• **PROVIDED MATERIAL**

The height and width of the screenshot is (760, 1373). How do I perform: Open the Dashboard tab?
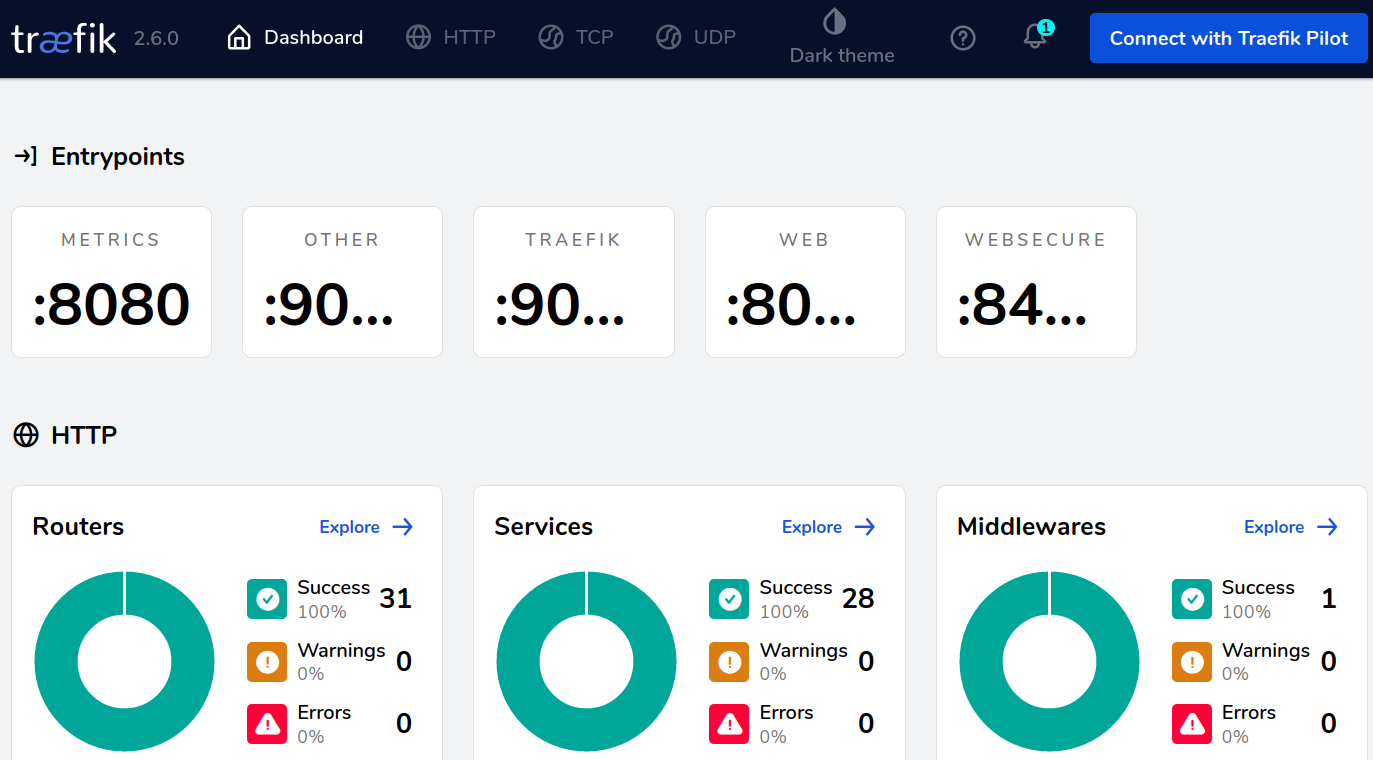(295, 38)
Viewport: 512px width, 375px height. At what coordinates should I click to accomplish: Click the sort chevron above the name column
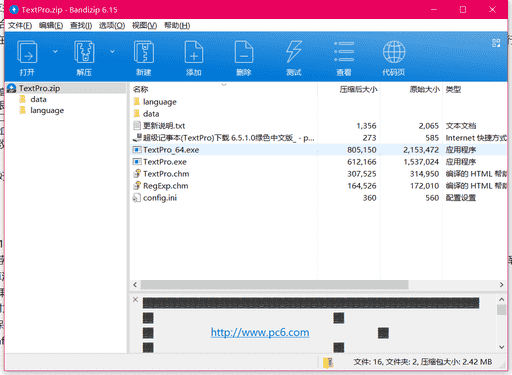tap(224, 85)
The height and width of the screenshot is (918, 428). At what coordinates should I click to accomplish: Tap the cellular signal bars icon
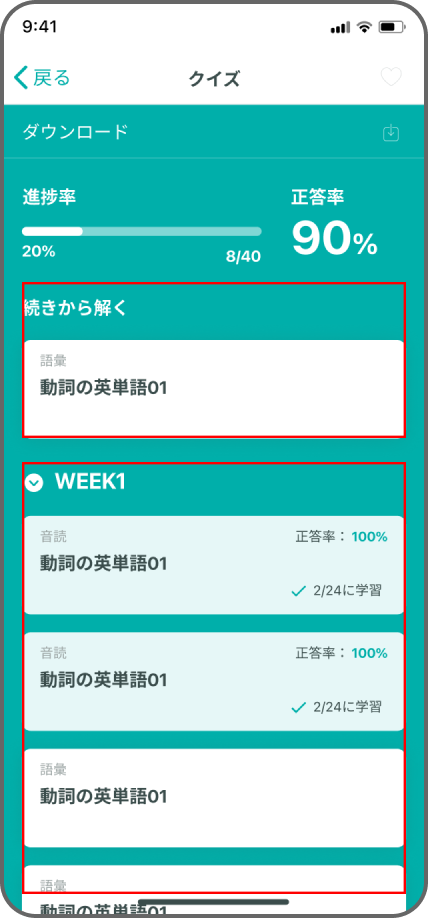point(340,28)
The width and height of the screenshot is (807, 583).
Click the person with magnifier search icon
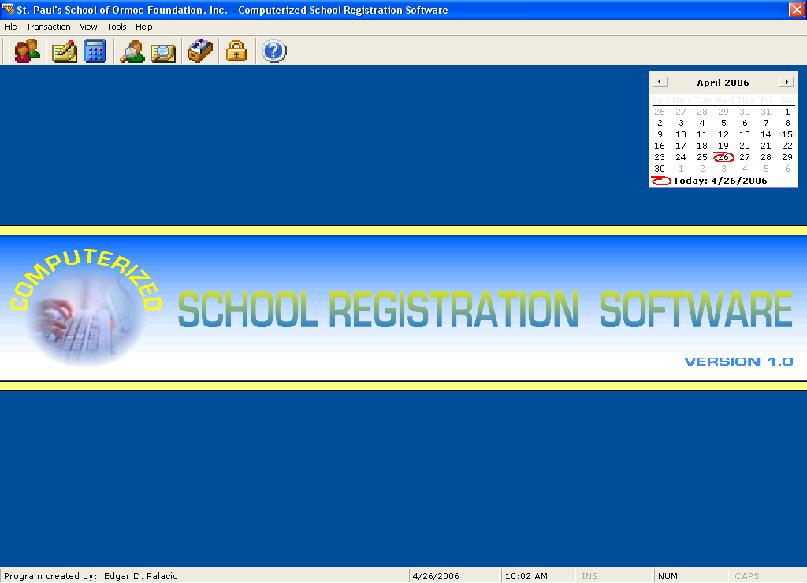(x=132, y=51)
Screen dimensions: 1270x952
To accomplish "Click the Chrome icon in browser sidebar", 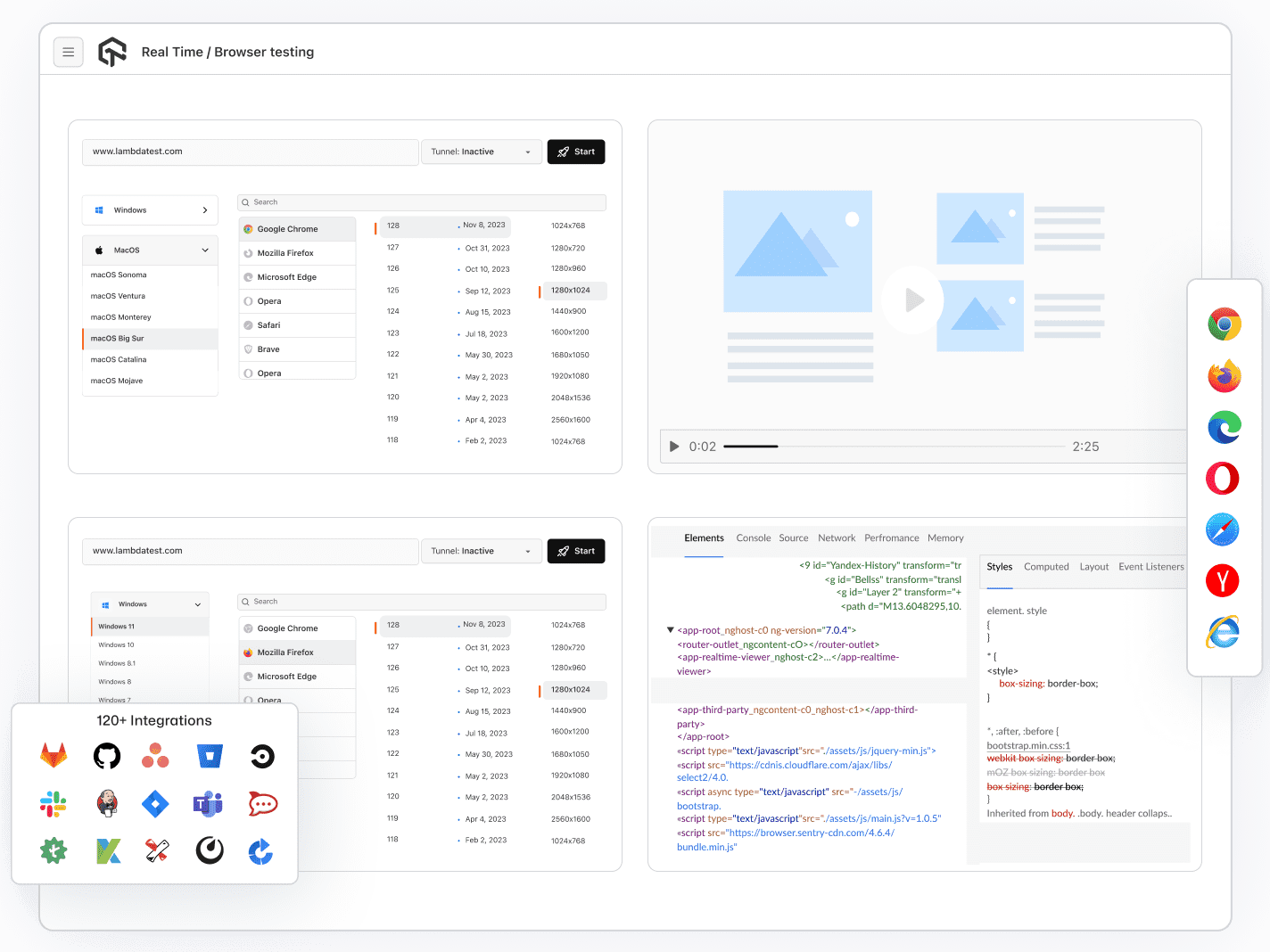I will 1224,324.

==

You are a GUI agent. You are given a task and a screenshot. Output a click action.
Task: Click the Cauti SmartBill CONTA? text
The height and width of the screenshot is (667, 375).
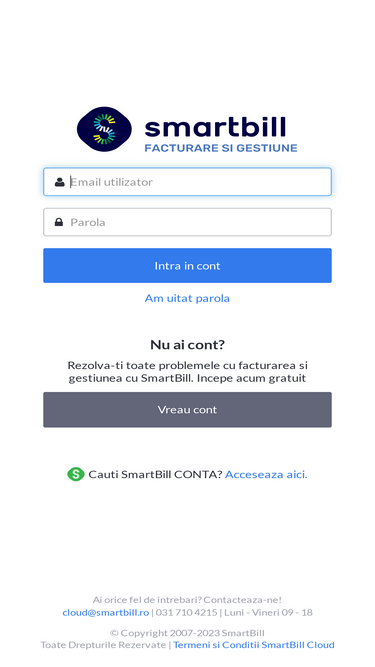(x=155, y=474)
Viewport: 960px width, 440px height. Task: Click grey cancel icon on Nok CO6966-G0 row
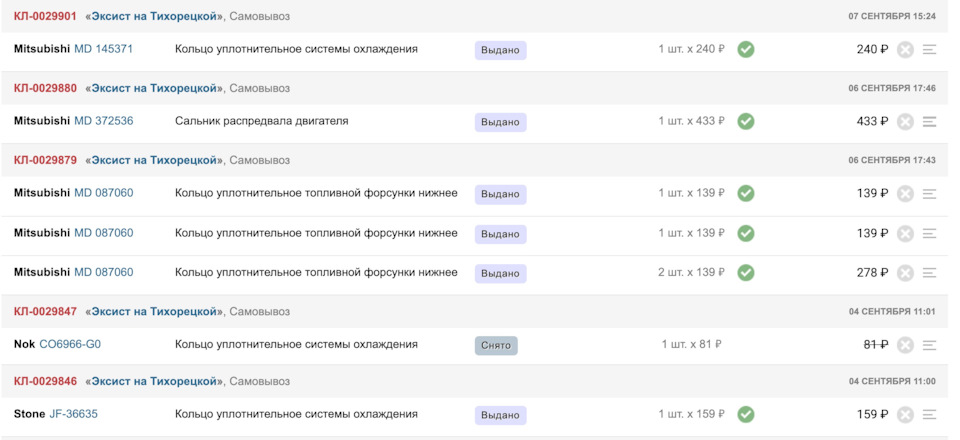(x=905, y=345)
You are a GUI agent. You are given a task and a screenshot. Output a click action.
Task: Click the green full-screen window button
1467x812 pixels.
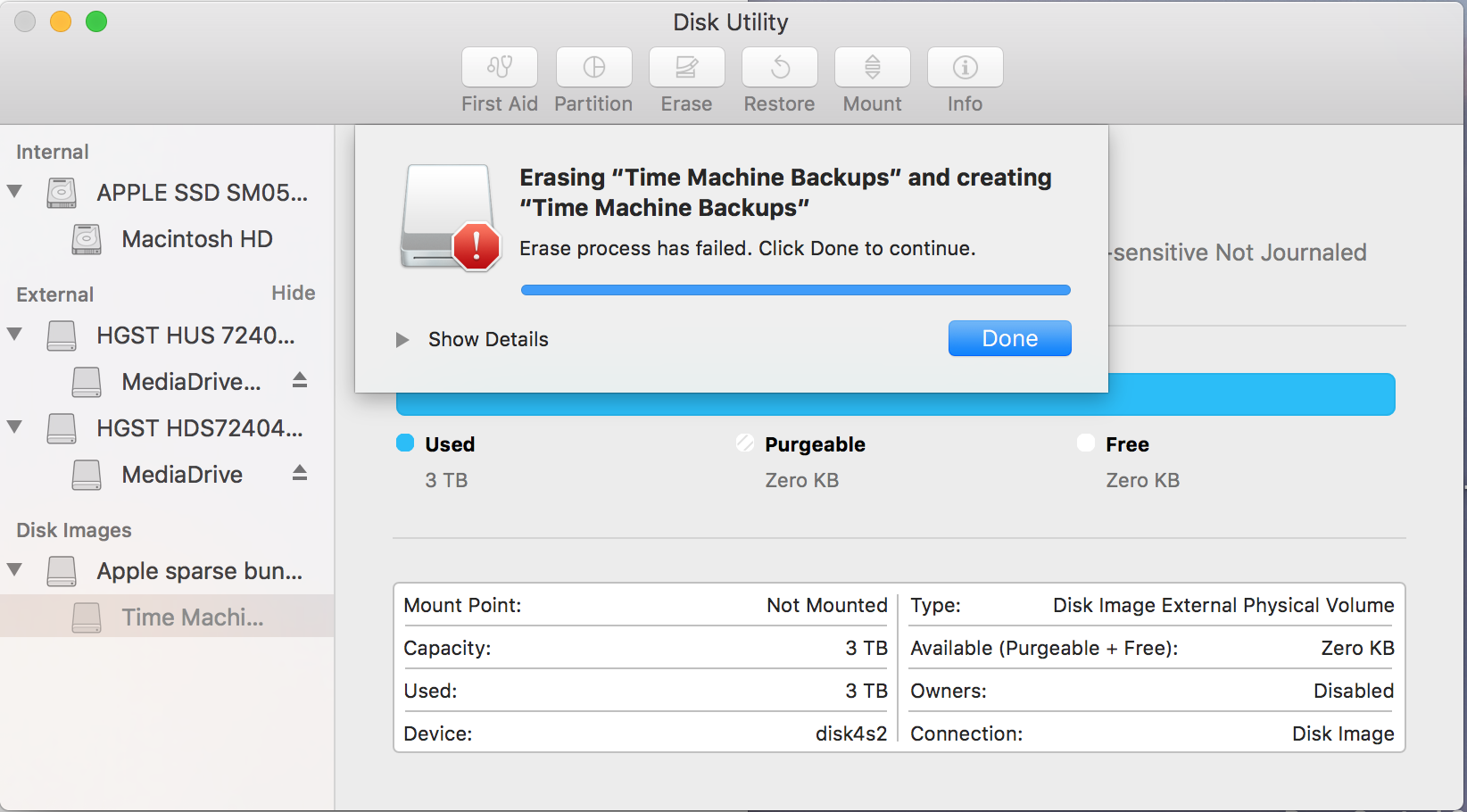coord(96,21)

---

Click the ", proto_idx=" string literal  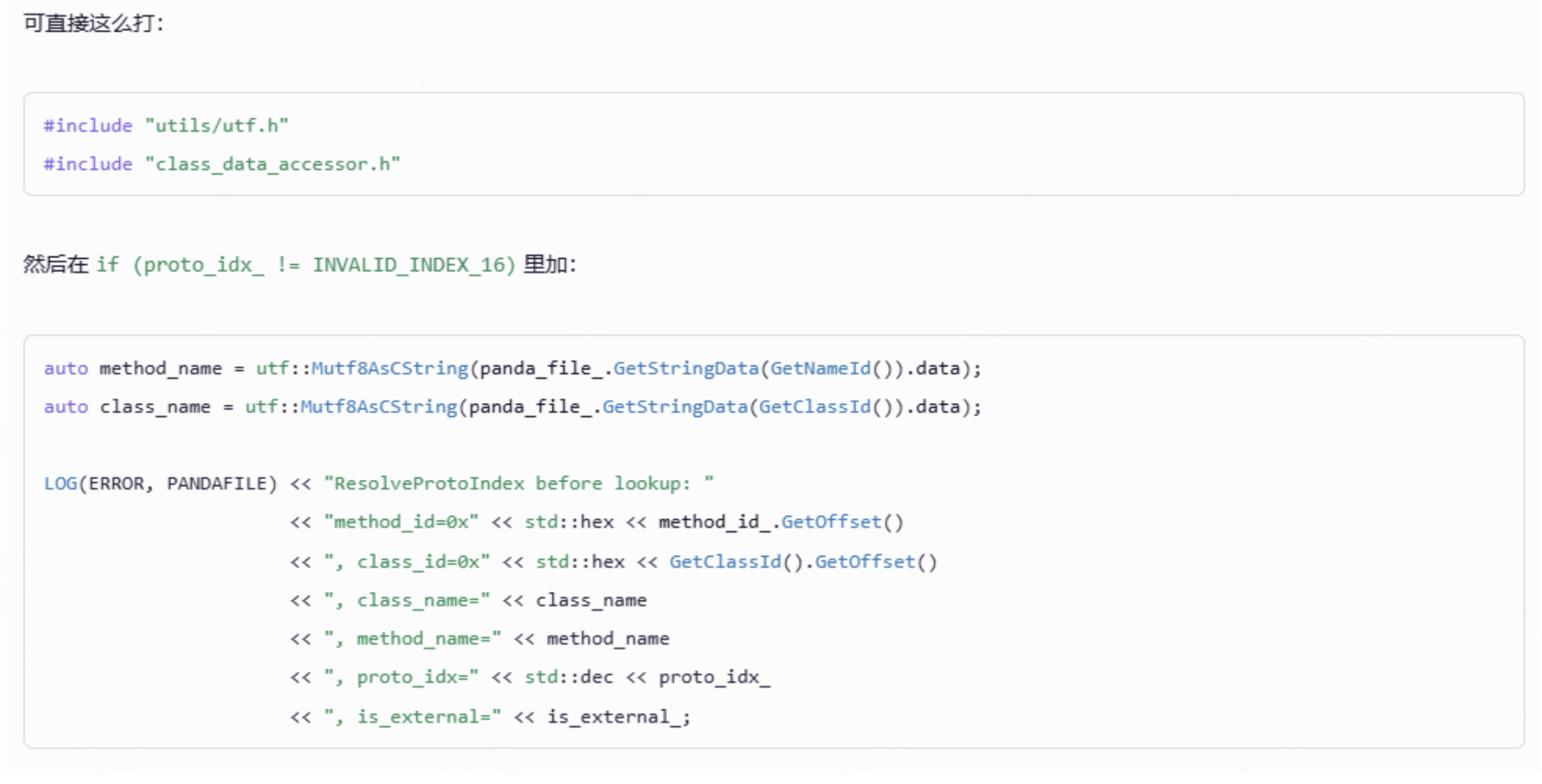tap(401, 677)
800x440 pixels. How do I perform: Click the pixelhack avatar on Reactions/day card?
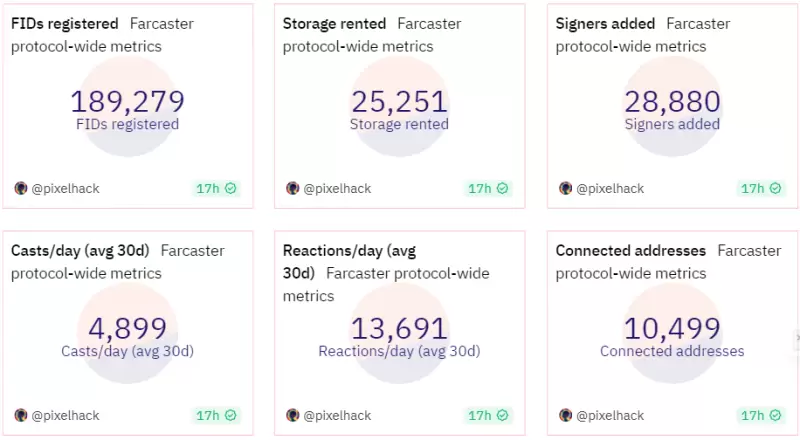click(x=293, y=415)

• **TO DO**
Format the lines starting with the line containing "800x440 pixels. How" and going through the line containing "click(x=293, y=415)" as a numbered list, omitting blank lines. Leave the pictures out.

• **IN RESPONSE**
1. 800x440 pixels. How do I perform: Click the pixelhack avatar on Reactions/day card?
2. click(x=293, y=415)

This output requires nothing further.